Lavoro, Poletti sogna il cottimo: “Penso a contratto non legato a ore ma ai risultati”.

Lavoro, Poletti sogna il cottimo: “Penso a contratto non legato a ore ma ai risultati”

Il ministro ha detto agli studenti della Luiss che "l’ora di lavoro è un attrezzo vecchio che non permette l’innovazione". Nuova picconata a quelli che secondo l'ex presidente Legacoop sono miti da sfatare. Giovedì aveva affermato che "la storia secondo cui c’è un posto dove si va a lavorare, la fabbrica, è finita".

“Dovremo immaginare un contratto di lavoro che non abbia come unico riferimento l’ora di lavoro ma la misura dell’apporto dell’opera. L’ora di lavoro è un attrezzo vecchio che non permette l’innovazione”. Dopo l’uscita sulla laurea (meglio finire l’università a 21 anni con 97 che tirarla in lungo per prendere 110 e lode) il ministro del Lavoro Giuliano Poletti è tornato alla carica per demolire quello che, a sua detta, è un altro vecchio mito da sfatare. Quello, cioè, che il lavoratore debba essere pagato in maniera proporzionale all’impegno in termini di tempo, straordinari compresi. Un capitolo chiuso, secondo il ministro. Che sembra favorevole a rispolverare il cottimo, cioè appunto la remunerazione sulla base del risultato. “Si tratta di un tema di cultura su cui dovremo lavorare. E pongo a voi il tema, che siete dei ricercatori”, ha detto Poletti agli studenti della Luiss durante un convegno sul Jobs act.

• Materiale fornito:
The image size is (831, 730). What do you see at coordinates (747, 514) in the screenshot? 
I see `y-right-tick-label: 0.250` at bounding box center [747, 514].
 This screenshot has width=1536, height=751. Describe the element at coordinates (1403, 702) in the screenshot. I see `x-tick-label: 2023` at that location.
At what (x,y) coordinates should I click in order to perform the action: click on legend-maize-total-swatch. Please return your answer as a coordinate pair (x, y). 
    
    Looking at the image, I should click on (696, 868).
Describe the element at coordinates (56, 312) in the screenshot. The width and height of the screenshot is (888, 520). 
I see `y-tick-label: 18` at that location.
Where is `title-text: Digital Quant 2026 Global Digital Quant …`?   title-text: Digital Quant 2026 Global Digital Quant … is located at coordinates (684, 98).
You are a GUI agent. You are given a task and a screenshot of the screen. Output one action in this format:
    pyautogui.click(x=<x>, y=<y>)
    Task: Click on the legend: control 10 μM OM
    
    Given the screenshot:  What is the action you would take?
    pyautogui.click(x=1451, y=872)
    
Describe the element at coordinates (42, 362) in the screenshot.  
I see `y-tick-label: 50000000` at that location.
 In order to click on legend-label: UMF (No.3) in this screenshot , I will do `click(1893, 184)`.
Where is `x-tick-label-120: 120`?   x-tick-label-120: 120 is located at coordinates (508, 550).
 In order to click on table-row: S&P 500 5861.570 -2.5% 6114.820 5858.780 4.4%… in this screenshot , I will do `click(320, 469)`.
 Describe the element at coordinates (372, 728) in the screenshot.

• Domande:
A – Nel brano su Poletti e il cottimo, come definisce il ministro l'ora di lavoro?
B – Prosegui il brano su Poletti e il cottimo a partire dall'ultima frase riportata.

• Risposte:
A – Un attrezzo vecchio che non permette l'innovazione.

B –
Giovedì del resto il ministro aveva anticipato una parte del ragionamento sui cambiamenti del mercato del lavoro, affermando che “la storia secondo cui c’è un posto dove si va a lavorare, la fabbrica, è finita. Il lavoro non si fa in un posto: il lavoro è un’attività umana, si fa in mille posti“. L’idea di avere un luogo di lavoro, dunque, per Poletti è superata. Così come, emerge oggi, l’orario.
Nel frattempo l’ex presidente Legacoop ha puntualizzato il suo pensiero di giovedì spiegando in una nota: “Le mie valutazioni erano riferite alla esigenza generale che la società italiana tutta, non i giovani, si chieda se il nostro modo di pensare la relazione tra l’organizzazione sociale, il sistema formativo, il lavoro e l’impresa sia adeguato ai nostri tempi e se offra ai nostri giovani le migliori opportunità per costruirsi un buon futuro. In questo contesto ho riportato, probabilmente in modo troppo crudo, le osservazioni che mi fanno quotidianamente sia le persone che si occupano di ricercare e selezionare le persone per le imprese del nostro Paese, sia molti giovani che fanno esperienze internazionali, secondo cui in Italia si esce mediamente più tardi dal sistema formativo e questo rappresenta una limitazione delle opportunità per i giovani. Tutto qui. Mi piacerebbe che anziché schierarsi, come spesso accade nel nostro Paese, tra partigiani del pro e del contro, si provasse a sviluppare un confronto utile a fare insieme un passo in avanti in direzione della modernizzazione del Paese e nell’interesse dei nostri giovani”.